Exercise inputs below:

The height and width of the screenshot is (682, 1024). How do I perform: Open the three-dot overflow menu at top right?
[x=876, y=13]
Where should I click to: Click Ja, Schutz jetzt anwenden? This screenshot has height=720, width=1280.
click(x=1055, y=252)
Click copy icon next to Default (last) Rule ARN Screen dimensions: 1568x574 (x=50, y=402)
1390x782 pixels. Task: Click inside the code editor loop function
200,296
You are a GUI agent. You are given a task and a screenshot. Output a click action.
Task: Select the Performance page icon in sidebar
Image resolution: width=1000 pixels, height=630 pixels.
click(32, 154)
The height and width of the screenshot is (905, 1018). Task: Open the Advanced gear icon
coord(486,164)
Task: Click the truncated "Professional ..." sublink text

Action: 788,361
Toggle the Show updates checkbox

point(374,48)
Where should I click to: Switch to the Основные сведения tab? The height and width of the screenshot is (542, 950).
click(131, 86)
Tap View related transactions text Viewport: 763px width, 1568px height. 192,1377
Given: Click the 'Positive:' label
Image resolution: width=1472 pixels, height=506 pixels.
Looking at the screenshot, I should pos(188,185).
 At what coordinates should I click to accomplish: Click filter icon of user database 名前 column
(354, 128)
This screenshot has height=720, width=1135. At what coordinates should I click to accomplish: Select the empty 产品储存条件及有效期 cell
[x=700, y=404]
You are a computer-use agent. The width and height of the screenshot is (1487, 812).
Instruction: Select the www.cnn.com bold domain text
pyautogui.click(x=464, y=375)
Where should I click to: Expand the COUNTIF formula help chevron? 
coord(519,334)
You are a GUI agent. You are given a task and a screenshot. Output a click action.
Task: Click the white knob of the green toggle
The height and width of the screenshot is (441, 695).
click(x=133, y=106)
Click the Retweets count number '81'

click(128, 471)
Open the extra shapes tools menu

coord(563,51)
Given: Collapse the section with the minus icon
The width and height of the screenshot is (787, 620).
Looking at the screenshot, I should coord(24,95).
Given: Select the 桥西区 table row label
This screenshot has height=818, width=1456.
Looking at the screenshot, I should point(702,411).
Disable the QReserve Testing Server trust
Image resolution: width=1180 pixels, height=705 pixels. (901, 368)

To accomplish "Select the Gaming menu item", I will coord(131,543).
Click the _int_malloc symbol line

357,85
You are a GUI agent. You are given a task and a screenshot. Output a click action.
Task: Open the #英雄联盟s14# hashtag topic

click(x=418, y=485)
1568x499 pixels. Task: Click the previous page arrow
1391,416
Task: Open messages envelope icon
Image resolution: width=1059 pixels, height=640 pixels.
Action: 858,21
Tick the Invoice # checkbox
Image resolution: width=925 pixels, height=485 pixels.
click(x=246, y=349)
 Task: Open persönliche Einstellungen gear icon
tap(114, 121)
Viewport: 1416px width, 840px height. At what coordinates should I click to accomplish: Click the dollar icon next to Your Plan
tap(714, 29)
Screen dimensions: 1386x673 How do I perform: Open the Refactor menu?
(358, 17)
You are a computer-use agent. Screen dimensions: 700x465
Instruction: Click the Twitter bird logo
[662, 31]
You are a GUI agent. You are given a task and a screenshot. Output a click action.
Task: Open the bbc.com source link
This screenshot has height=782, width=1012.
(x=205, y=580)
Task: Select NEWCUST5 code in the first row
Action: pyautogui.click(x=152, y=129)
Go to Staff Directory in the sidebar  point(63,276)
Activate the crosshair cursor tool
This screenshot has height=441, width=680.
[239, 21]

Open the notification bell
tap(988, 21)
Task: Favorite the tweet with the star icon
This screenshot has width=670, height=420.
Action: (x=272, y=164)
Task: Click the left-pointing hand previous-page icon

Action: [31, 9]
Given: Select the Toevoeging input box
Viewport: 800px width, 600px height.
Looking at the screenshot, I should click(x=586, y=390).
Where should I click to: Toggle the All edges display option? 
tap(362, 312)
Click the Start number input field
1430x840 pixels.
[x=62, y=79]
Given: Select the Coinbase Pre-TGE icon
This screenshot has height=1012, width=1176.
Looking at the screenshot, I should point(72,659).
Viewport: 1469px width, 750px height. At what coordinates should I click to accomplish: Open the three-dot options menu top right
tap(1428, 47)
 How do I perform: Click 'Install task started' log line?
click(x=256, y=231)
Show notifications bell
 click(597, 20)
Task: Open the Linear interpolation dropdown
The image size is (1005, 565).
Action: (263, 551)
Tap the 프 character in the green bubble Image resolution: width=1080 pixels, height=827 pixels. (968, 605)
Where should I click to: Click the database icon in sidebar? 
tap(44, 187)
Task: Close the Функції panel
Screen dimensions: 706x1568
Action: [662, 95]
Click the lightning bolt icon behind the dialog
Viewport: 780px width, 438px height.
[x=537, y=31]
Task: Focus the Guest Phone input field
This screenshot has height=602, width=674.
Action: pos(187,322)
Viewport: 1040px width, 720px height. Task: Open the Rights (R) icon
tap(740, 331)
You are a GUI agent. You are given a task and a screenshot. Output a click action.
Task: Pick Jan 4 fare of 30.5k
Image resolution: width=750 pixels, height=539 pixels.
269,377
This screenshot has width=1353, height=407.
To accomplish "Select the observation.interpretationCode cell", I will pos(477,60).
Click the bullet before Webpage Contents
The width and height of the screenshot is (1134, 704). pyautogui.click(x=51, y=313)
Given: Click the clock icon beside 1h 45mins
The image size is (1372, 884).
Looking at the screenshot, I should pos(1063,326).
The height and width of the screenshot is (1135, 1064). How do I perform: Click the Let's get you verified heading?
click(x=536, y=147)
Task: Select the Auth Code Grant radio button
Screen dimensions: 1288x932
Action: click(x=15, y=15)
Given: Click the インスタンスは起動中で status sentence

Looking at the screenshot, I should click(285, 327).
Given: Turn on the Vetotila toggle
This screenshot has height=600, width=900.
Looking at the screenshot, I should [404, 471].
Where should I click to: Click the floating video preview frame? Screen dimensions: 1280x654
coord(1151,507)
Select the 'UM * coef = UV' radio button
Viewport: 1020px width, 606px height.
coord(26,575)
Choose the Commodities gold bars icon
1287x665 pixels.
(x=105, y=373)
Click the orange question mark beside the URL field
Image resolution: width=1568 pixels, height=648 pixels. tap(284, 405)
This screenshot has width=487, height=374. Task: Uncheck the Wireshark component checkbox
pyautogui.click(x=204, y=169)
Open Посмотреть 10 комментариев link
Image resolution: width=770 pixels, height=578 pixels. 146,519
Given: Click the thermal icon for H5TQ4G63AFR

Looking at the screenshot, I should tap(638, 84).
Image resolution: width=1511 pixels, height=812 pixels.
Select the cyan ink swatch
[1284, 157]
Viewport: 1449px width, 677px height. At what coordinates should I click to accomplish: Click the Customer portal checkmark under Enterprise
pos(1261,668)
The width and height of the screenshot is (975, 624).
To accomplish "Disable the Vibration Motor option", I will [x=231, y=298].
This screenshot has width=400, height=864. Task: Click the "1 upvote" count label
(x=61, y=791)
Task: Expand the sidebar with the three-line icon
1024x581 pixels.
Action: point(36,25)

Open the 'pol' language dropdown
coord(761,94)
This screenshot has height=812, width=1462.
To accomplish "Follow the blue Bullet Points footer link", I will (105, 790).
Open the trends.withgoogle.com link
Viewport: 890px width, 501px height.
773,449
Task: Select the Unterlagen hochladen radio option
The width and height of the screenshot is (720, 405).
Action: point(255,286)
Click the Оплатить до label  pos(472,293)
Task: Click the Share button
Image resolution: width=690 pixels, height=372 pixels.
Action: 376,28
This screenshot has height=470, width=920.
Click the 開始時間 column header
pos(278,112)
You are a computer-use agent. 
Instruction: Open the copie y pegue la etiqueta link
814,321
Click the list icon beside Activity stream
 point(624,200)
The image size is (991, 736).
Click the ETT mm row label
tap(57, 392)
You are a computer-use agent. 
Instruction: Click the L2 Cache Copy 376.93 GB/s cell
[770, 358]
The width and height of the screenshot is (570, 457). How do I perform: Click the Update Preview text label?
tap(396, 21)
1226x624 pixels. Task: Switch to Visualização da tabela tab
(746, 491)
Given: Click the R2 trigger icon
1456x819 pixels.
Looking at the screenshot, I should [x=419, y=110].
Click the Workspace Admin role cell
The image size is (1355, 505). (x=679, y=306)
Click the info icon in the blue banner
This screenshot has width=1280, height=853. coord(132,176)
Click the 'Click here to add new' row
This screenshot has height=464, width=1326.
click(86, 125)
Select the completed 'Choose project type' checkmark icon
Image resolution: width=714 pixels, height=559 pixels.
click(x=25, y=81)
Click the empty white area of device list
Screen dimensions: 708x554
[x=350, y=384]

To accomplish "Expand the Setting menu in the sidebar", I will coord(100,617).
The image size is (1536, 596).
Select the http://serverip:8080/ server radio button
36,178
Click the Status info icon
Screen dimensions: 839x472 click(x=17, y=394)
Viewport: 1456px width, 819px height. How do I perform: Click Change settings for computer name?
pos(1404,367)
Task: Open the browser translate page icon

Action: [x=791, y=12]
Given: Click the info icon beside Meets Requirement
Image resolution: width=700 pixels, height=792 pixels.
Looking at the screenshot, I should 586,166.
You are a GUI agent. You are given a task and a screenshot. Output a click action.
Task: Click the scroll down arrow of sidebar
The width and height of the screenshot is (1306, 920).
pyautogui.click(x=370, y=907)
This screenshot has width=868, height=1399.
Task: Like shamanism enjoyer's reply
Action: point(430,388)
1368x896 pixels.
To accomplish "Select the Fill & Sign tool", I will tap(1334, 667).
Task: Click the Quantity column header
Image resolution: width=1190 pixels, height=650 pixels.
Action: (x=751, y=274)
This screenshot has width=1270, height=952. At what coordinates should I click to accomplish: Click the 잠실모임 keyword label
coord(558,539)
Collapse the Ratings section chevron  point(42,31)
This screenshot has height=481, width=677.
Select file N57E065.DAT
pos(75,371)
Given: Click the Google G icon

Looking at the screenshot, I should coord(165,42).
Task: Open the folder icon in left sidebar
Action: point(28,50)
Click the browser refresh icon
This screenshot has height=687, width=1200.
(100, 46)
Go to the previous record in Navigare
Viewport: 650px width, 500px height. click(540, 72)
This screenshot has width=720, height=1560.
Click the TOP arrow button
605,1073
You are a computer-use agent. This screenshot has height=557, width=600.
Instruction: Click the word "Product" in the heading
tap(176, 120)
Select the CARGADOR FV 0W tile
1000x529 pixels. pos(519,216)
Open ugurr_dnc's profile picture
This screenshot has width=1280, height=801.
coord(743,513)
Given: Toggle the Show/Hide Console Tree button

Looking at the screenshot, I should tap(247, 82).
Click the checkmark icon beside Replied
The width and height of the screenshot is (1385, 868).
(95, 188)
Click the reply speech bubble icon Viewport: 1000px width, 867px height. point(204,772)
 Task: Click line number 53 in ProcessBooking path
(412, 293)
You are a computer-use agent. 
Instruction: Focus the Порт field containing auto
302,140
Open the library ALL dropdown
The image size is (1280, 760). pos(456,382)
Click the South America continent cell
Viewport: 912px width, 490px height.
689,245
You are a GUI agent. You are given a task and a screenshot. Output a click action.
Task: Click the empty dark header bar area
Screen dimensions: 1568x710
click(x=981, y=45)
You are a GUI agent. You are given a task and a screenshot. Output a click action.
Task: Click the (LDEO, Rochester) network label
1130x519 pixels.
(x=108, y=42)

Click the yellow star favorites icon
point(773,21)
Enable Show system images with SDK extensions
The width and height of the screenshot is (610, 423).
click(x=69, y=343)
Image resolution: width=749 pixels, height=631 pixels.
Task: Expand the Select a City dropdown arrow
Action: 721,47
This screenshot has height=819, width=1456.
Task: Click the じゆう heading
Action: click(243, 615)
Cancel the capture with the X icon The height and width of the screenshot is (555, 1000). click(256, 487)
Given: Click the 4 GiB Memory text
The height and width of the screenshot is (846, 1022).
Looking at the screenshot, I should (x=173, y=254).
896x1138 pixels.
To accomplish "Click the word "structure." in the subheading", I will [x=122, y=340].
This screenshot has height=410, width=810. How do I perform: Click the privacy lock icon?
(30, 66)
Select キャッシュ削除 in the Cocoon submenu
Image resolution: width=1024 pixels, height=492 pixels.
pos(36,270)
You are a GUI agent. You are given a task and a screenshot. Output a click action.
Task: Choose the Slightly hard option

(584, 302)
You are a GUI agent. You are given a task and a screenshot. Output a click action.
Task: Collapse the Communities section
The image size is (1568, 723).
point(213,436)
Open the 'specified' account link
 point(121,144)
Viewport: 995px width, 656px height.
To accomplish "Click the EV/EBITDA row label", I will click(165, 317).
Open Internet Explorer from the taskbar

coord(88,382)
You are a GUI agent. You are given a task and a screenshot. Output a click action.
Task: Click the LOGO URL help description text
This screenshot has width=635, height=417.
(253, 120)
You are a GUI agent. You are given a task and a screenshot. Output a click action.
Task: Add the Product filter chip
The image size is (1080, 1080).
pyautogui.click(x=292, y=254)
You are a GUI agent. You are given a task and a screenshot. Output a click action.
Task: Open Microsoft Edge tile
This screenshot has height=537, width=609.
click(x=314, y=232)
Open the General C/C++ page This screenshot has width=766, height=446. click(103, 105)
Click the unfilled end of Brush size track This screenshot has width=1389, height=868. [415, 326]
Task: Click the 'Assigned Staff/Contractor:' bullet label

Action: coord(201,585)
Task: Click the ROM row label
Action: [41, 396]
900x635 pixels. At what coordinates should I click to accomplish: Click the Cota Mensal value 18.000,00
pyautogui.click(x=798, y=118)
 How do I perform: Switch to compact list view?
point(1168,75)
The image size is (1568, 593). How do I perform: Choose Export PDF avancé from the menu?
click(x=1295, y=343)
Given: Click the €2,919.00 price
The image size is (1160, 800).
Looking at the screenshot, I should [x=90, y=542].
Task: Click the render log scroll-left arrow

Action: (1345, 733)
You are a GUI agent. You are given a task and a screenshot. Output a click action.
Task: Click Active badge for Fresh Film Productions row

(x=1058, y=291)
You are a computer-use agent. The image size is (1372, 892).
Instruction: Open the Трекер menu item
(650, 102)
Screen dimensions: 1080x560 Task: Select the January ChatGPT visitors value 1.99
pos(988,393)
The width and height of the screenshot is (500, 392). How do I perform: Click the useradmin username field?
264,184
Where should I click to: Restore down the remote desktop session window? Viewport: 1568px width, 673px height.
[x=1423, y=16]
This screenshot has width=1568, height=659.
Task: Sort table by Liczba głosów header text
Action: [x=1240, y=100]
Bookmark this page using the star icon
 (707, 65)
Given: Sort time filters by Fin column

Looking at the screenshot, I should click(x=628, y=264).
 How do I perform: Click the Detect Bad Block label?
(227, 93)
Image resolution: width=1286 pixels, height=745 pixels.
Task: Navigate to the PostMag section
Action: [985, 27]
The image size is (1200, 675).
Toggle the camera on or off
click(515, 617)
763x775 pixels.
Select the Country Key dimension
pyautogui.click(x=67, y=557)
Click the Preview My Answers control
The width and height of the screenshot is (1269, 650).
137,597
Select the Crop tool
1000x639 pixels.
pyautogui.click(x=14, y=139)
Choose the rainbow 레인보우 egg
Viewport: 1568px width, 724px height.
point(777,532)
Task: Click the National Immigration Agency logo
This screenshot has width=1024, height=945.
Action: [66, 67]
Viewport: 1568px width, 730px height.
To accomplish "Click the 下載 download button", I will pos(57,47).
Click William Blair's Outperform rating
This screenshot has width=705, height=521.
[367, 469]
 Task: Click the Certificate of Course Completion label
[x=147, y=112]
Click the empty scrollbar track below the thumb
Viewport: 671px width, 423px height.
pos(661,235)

End of Exercise inputs.

» Goal of the exercise
Which lines above run from the one containing "Screen dimensions: 1568x710" down to the one containing "896x1138 pixels."? Repeat exactly those, both ends included, and nothing else.

» Exercise output
Screen dimensions: 1568x710
click(x=981, y=45)
You are a GUI agent. You are given a task and a screenshot. Output a click action.
Task: Click the (LDEO, Rochester) network label
1130x519 pixels.
(x=108, y=42)

Click the yellow star favorites icon
point(773,21)
Enable Show system images with SDK extensions
The width and height of the screenshot is (610, 423).
click(x=69, y=343)
Image resolution: width=749 pixels, height=631 pixels.
Task: Expand the Select a City dropdown arrow
Action: 721,47
This screenshot has height=819, width=1456.
Task: Click the じゆう heading
Action: click(243, 615)
Cancel the capture with the X icon The height and width of the screenshot is (555, 1000). click(256, 487)
Given: Click the 4 GiB Memory text
The height and width of the screenshot is (846, 1022).
Looking at the screenshot, I should (x=173, y=254).
896x1138 pixels.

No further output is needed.